*** Provided data ***

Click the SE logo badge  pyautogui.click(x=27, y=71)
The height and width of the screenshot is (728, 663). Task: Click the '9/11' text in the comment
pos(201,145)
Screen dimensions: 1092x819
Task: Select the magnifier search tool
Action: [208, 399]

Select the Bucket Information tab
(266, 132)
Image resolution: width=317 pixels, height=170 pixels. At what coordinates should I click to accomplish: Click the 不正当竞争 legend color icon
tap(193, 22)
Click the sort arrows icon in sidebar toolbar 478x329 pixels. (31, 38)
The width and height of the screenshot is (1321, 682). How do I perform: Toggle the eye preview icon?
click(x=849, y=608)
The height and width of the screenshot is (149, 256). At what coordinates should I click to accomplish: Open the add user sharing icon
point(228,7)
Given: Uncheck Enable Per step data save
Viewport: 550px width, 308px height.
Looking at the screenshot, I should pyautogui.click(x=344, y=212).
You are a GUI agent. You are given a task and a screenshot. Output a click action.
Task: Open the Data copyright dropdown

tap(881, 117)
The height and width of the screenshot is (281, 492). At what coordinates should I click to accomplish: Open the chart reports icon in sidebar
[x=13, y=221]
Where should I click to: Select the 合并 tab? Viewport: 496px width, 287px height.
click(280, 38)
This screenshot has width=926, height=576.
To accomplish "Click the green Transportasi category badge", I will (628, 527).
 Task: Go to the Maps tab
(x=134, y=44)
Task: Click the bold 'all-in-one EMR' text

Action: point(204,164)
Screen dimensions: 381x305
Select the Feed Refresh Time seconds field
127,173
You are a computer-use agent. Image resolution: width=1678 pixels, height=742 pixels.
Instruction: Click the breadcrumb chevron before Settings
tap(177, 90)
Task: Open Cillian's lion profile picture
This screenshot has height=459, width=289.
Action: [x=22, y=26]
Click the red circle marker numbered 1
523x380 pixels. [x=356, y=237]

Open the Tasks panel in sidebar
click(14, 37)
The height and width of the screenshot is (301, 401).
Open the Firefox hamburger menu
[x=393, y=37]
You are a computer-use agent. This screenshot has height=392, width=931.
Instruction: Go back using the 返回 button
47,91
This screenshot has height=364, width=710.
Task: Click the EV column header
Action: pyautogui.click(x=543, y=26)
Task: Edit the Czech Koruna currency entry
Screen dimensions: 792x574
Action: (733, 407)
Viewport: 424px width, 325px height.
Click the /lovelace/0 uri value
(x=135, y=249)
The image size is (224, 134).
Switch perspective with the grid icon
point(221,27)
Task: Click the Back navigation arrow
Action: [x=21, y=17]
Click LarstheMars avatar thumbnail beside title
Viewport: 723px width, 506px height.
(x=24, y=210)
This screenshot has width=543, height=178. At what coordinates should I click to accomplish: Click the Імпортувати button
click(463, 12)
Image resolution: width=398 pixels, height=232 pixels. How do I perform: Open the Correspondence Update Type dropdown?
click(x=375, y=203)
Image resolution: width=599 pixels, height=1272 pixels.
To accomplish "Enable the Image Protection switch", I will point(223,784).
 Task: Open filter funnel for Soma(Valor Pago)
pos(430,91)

*** End of Provided data ***

» Task
Type out the entries exactly as they appear above.

» Answer to this problem
Click the SE logo badge  pyautogui.click(x=27, y=71)
The height and width of the screenshot is (728, 663). Task: Click the '9/11' text in the comment
pos(201,145)
Screen dimensions: 1092x819
Task: Select the magnifier search tool
Action: [208, 399]

Select the Bucket Information tab
(266, 132)
Image resolution: width=317 pixels, height=170 pixels. At what coordinates should I click to accomplish: Click the 不正当竞争 legend color icon
tap(193, 22)
Click the sort arrows icon in sidebar toolbar 478x329 pixels. (31, 38)
The width and height of the screenshot is (1321, 682). How do I perform: Toggle the eye preview icon?
click(x=849, y=608)
The height and width of the screenshot is (149, 256). At what coordinates should I click to accomplish: Open the add user sharing icon
point(228,7)
Given: Uncheck Enable Per step data save
Viewport: 550px width, 308px height.
Looking at the screenshot, I should pyautogui.click(x=344, y=212).
You are a GUI agent. You are given a task and a screenshot. Output a click action.
Task: Open the Data copyright dropdown

tap(881, 117)
The height and width of the screenshot is (281, 492). At what coordinates should I click to accomplish: Open the chart reports icon in sidebar
[x=13, y=221]
Where should I click to: Select the 合并 tab? Viewport: 496px width, 287px height.
click(280, 38)
This screenshot has width=926, height=576.
To accomplish "Click the green Transportasi category badge", I will (628, 527).
 Task: Go to the Maps tab
(x=134, y=44)
Task: Click the bold 'all-in-one EMR' text

Action: point(204,164)
Screen dimensions: 381x305
Select the Feed Refresh Time seconds field
127,173
You are a computer-use agent. Image resolution: width=1678 pixels, height=742 pixels.
Instruction: Click the breadcrumb chevron before Settings
tap(177, 90)
Task: Open Cillian's lion profile picture
This screenshot has height=459, width=289.
Action: [x=22, y=26]
Click the red circle marker numbered 1
523x380 pixels. [x=356, y=237]

Open the Tasks panel in sidebar
click(14, 37)
The height and width of the screenshot is (301, 401).
Open the Firefox hamburger menu
[x=393, y=37]
You are a computer-use agent. This screenshot has height=392, width=931.
Instruction: Go back using the 返回 button
47,91
This screenshot has height=364, width=710.
Task: Click the EV column header
Action: pyautogui.click(x=543, y=26)
Task: Edit the Czech Koruna currency entry
Screen dimensions: 792x574
Action: (733, 407)
Viewport: 424px width, 325px height.
Click the /lovelace/0 uri value
(x=135, y=249)
The image size is (224, 134).
Switch perspective with the grid icon
point(221,27)
Task: Click the Back navigation arrow
Action: [x=21, y=17]
Click LarstheMars avatar thumbnail beside title
Viewport: 723px width, 506px height.
(x=24, y=210)
This screenshot has width=543, height=178. At what coordinates should I click to accomplish: Click the Імпортувати button
click(463, 12)
Image resolution: width=398 pixels, height=232 pixels. How do I perform: Open the Correspondence Update Type dropdown?
click(x=375, y=203)
Image resolution: width=599 pixels, height=1272 pixels.
To accomplish "Enable the Image Protection switch", I will point(223,784).
 Task: Open filter funnel for Soma(Valor Pago)
pos(430,91)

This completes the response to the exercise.